Ask anyone outside the enterprise IT department to identify the greatest data center cost, and they're apt to say servers. That’s true in some businesses; hardware costs are not trivial. But the truth may be that large organizations are wasting money unnecessarily by literally blowing a lot of hot air because of inefficient data center airflow.
If you're running your data center inefficiently, as many companies do, the cooling budget can be twice the cost of buying and running the hardware. That's a lot of cash wasted on heating, ventilation, and air conditioning (HVAC).

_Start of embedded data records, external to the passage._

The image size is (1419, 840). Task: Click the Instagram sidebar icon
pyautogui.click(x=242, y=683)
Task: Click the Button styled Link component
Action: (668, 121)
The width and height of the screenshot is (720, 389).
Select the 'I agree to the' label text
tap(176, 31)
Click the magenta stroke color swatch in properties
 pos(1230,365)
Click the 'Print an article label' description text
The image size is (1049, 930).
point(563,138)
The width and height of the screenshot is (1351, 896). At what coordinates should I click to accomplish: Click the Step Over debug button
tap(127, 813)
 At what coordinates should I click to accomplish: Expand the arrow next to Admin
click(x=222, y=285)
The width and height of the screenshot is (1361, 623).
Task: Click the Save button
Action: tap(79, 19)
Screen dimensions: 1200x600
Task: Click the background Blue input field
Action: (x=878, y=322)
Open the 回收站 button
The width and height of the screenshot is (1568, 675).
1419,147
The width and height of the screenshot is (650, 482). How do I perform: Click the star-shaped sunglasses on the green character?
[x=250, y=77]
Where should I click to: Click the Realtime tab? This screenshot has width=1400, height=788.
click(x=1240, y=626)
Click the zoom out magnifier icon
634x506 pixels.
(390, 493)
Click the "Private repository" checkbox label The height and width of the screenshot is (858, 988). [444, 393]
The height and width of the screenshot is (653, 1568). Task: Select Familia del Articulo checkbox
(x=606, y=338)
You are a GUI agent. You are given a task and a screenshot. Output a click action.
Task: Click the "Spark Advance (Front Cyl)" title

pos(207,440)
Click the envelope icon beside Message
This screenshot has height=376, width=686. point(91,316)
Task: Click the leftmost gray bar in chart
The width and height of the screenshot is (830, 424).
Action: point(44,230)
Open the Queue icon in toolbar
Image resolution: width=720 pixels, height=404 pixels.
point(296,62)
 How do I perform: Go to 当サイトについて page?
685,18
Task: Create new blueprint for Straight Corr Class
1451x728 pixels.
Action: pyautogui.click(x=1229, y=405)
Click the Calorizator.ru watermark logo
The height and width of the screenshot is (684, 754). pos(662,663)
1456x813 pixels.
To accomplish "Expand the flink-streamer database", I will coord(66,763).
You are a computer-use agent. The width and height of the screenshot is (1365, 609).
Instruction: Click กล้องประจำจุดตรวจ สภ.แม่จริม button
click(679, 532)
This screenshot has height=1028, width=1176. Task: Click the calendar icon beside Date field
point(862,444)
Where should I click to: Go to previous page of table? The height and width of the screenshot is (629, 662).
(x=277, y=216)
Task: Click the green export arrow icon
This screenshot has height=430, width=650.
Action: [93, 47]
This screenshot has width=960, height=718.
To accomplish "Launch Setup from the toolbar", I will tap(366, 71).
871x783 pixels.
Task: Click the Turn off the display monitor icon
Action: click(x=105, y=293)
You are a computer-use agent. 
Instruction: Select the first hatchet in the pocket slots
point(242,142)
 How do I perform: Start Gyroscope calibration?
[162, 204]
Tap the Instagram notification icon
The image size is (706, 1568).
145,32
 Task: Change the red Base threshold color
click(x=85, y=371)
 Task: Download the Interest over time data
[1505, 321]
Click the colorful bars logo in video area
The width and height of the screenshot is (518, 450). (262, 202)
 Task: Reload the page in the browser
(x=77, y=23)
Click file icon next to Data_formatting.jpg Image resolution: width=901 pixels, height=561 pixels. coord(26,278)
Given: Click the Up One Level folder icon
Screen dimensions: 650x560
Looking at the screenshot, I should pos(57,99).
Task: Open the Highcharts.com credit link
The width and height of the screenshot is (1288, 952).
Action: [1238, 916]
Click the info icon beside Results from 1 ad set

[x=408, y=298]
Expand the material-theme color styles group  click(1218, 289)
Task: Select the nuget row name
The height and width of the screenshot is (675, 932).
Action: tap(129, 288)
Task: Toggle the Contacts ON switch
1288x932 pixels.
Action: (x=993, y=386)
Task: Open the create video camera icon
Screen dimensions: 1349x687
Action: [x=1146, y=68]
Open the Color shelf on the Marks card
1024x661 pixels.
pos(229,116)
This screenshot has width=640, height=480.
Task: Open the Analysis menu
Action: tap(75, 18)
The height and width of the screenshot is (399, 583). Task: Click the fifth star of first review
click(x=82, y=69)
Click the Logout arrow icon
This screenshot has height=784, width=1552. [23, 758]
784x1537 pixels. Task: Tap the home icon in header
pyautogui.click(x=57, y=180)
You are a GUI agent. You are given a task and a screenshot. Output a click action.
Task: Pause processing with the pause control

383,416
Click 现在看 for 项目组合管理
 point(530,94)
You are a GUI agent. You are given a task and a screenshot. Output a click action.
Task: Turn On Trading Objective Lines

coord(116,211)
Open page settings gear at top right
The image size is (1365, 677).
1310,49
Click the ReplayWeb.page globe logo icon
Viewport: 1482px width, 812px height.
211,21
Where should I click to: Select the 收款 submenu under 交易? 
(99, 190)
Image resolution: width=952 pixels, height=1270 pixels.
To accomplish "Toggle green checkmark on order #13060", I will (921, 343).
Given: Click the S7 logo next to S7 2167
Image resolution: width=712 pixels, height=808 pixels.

A May 2015 IDC data center survey found that up to 24 percent of a data center budget can go to cooling. With a mean data center budget of $1.2 million for IDC’s enterprise clientele, that means that cooling alone costs $300,000 a year.
In a word: Ouch!
Companies are getting more servers for less power these days, due to the rise of virtual machines (VMs), container technologies such as Docker, and the addition of low-power, low-heat ARM servers to the data center. These have all contributed to lower cooling costs. While that's helped, the bottom line is that we need higher-density server racks to keep our clouds and data centers running. That in turn means data center managers need to be better than ever at managing their cooling and budgets.
Heating and cooling have been a problem since mainframes ruled IT. As more businesses move their compute power from the PC to the local server rack and to data center-based clouds that have tens of thousands of servers, the problem continues to intensify.
The wrong way
Enterprise IT has conventionally addressed these costs in several ways The knee-jerk reaction is simply to add more cooling capacity. That's not the best option. Cold air doesn't come cheap, so it's not a cost-efficient option. Another old-fashioned approach, long dismissed as wrongheaded, is to use raised floors for cooling.
IDC found that most data centers are not running anywhere close to peak cooling efficiency, as measured by power usage effectiveness (PUE). PUE reflects the ratio of power coming into the data center to its distribution across the IT workload.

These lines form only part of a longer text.